For you, what are the central concepts for understanding the nature of scripture? And how does your understanding of scripture influence the way you interpret scripture?

[1] J.N.D. Kelly, Early Christian Doctrines, 60-64.

[2] Origen, First Principles; Augustine, On Christian Doctrine; and Thomas Aquinas, Summa Theologica.

[3] Augustine, On Christian Doctrine, 1.36.40.

[4] Richard Hays, Echoes of Scripture in the Letters of Paul, 191.

 

Paul and Scripture

Like seemingly most things Pauline, Paul’s use of Scripture is an oceanic field of study. A steady stream of books, articles, and lectures flow from what seems to be an endless high tide of material.

Obviously, there are several reasons for the great interest in this subject but these three quotes help in finding a bearing:

N.T. Wright –  One of the central tensions in Paul’s thought, giving it again and again its creative edge, is the clash between the fact that God always intended what has happened in fact happened and the fact that not even the most devout Israelite had dreamed that it would happen like this. (Paul: In Fresh Perspective)

Richard Hays – The message Paul finds in the Old Testament is the gospel of Jesus Christ proleptically figured, a gospel proclaiming the inclusion of the Gentiles among the people of God…He saw himself…carrying forward the proclamation of God’s word as Israel’s prophets and sages had always done, in a way that reactivated past revelation under new conditions. (Echoes of Scripture in the Letters of Paul)

Steve Moyise – Paul believed that the Scriptures were the very ‘oracles of God’ (Rom 3:2) and thus carried supreme authority in all matters. However, he had also come to believe that the divine plan revealed in Scripture had taken a significant step forward in the coming of Jesus Christ…This revelation caused Paul to look at the Scriptures with new eyes, sometimes clarifying what was written and sometimes reinterpreting it. (Paul and Scripture) 

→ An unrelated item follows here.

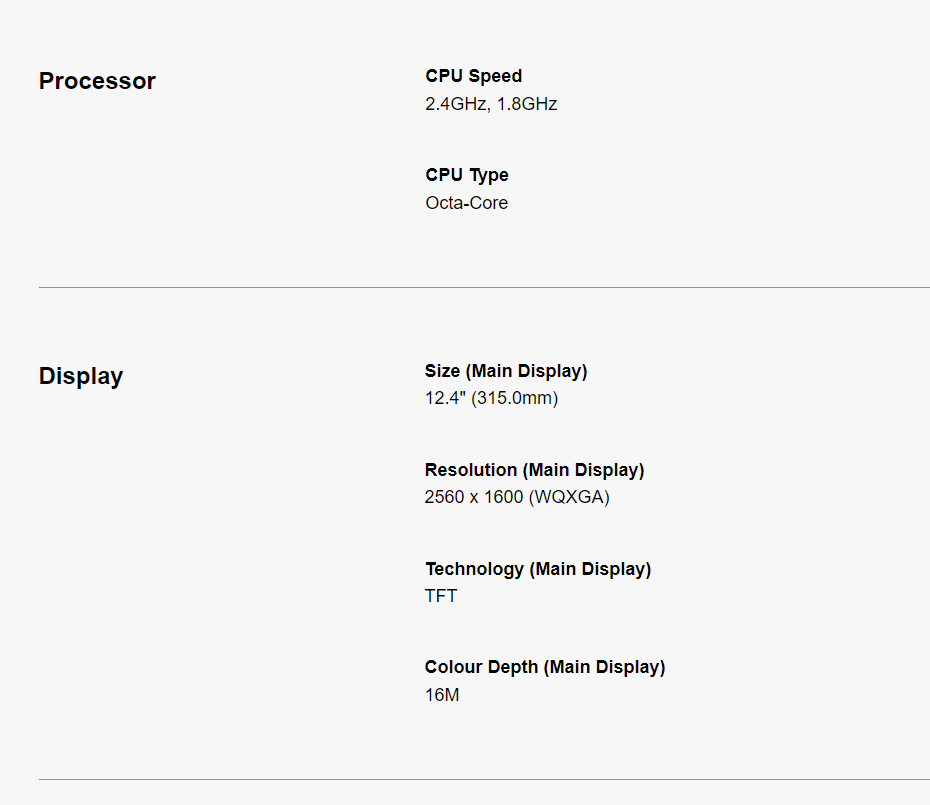Select the 2560 x 1600 resolution text
This screenshot has height=805, width=930.
pos(473,497)
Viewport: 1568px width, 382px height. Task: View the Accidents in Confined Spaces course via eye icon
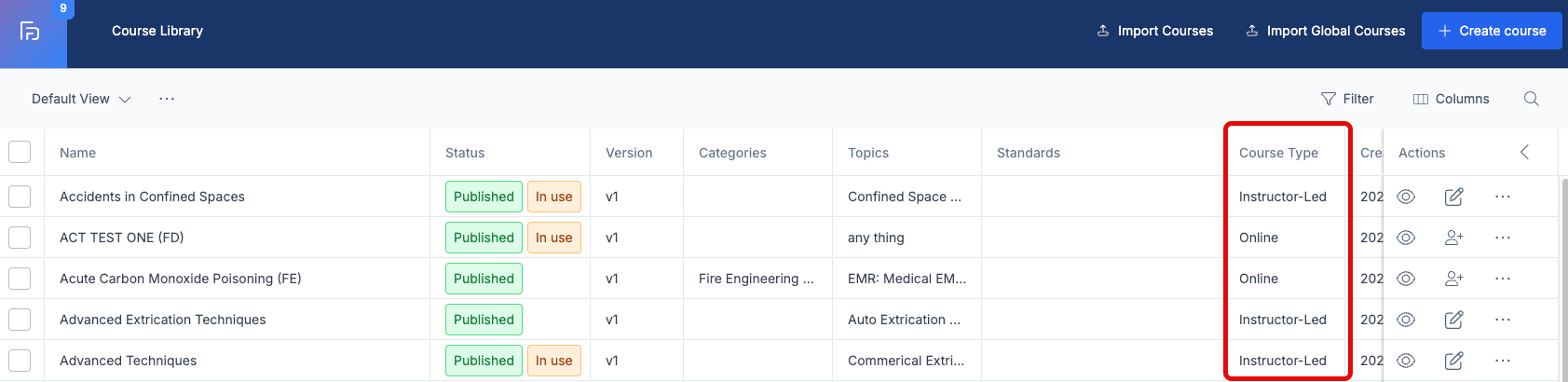(1406, 197)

Paul redefines, reactivates, even reinterprets scripture in light of God’s revelation of Jesus Christ. While his readings may not seem that foreign to many of us, that is only because we are conditioned to read the Old Testament through the eyes of Paul. Paul was our original guide through the Old Testament and so it hard for us to imagine how shocking many of interpretations must have been to the first hearers of his letters.

So how did Paul arrive at his conclusions? Steve Moyise (Paul and Scripture) lists three modern approaches to Paul’s use of scripture: 

  1. Intertextual –  A text is not discreet packet of meaning but part of web of other texts. Quotes/Allusions bring in more than cited words but also associations from surrounding verses. (e.g. Richard Hays)
  2. Narrative – A text (quote, allusions) brings with it is a narrative framework. The key to understanding its meaning is finding the larger story on which it hangs not in investigating the surrounding context. (e.g. N.T. Wright)
  3. Rhetorical –  Highlights what Paul does with the text in order to persuade his readers to accept his interpretation. Rhetorical views focus on those things to which Paul draws attention and not to those things he conceals. (e.g. Christopher Stanley)

Which view (or whose view) do you find the most helpful? Which views (or whose views) do you find the most suspect? Is there a view missing from the list?